Although we recognize that the photographer is not a mere objective recorder, but a subjective evaluator, we still believe that the camera does not lie. So, the camera is capable of two capacities at the same time: it can objectify reality and subjectify it. In this dual function lies the value of using photography as a research method. The (if you will) photographer's ass is always covered. You may not agree with his/her (subjective)evaluation, but thanks to the objective nature of photographs you cannot deny its truthfulness; "photographic images do not seem to be statements about the world so much as pieces of it"(Sontag). In this sense, these pieces serve as pieces of evidence. Evidence, of course, is what every one is looking for.

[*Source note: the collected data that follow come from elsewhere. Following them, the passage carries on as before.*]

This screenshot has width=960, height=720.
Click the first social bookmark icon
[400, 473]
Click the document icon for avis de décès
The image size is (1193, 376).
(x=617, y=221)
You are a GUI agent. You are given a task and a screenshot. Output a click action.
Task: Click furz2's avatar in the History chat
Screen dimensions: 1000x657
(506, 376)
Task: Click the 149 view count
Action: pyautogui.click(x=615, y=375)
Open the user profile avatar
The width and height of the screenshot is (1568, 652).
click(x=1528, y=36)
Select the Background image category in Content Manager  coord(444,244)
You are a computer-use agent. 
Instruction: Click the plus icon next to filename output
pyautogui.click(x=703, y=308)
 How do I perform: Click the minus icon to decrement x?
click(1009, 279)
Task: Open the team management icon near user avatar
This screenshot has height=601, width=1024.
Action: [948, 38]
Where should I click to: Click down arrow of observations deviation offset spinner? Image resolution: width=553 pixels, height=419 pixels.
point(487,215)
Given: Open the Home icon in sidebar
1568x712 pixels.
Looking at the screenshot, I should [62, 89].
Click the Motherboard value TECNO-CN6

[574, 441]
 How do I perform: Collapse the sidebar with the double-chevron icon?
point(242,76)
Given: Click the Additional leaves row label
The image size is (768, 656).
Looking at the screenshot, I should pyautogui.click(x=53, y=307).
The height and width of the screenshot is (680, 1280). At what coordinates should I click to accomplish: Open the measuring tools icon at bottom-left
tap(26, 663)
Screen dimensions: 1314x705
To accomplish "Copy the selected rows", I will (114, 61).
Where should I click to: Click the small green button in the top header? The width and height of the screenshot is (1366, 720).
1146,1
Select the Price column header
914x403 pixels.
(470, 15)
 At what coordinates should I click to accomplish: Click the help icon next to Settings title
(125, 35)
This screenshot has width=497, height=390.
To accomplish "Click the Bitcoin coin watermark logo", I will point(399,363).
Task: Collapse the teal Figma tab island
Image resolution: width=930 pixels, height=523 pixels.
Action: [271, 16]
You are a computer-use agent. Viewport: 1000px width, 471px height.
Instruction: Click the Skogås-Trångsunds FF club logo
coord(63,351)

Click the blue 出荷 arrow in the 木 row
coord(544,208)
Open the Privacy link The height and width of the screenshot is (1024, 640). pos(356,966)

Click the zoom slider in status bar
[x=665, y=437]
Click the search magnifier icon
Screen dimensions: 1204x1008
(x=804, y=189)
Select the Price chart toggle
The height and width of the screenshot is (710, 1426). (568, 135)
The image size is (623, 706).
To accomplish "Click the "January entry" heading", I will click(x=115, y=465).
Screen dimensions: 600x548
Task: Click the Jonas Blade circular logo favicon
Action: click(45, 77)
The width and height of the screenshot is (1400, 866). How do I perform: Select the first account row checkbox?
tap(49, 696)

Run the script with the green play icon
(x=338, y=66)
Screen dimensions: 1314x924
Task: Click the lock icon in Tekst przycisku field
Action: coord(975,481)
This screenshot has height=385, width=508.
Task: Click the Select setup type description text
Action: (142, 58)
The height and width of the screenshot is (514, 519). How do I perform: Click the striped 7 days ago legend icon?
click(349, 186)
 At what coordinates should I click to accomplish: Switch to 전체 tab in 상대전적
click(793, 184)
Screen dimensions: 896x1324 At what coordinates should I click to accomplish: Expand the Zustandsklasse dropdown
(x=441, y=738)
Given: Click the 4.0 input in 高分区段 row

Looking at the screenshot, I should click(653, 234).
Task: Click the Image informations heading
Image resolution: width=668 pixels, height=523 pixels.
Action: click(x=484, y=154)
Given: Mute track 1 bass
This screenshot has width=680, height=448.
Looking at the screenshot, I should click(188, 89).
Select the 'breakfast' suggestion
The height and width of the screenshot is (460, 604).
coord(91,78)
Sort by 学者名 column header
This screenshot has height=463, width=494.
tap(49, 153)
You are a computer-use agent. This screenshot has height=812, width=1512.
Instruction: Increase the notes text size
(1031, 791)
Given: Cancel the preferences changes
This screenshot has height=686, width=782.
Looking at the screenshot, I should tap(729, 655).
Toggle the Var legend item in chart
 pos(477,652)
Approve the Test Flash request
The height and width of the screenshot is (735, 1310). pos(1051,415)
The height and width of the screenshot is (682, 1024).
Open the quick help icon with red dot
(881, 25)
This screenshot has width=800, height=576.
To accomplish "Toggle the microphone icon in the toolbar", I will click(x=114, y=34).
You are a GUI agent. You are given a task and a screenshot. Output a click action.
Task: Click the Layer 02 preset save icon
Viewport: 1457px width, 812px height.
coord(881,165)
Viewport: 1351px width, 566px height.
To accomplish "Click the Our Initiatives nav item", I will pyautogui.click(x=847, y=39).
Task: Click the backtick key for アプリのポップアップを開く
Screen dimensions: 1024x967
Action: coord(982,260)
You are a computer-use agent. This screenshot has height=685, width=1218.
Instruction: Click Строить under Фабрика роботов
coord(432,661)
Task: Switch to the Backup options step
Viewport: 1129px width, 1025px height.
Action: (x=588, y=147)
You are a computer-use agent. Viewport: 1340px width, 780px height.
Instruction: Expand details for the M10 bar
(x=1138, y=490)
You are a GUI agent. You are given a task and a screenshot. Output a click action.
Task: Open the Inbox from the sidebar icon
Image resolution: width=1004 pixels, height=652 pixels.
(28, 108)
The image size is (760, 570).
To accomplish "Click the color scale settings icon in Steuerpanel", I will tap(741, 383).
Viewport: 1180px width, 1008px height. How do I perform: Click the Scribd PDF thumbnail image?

Yet, it is necessary to remember, that although the photographer's evidence may be declared legitimate, it has already been selected by the photographer as such. That is, that the photographer has ultimate consent to edit his own images. There is no rule that says all photographs must be viewed with every other photograph taken in that same sequence. Any photographer hired for an assignment should be able to produce whatever it is that assignment requires. Example: "Document the abundance of people who sleep in the UVA libraries." Now, any one of us, with a point and shoot camera, could peruse the libraries at UVA and take pictures only of those people who are asleep. We know, however, that the percentage of students asleep is minute compared to those awake, but that is irrelevant to our assignment, and thus, we have chosen to leave any evidence supporting that out of our photographs. Secondly, even if, by mistake, we took a picture of someone who was wide awake, it does not matter-- just leave it out! This example should portray the extreme manipulability of using photographic images as a research method.

Only with this in mind can we proceed to evaluate what it was that the Farm Security Administration hired its photographers to do. And from there, we can begin to see how Walker Evans succeeded in producing the most objective images of all the FSA photographers, and in the process, re-defined the standards of using photography as a research method.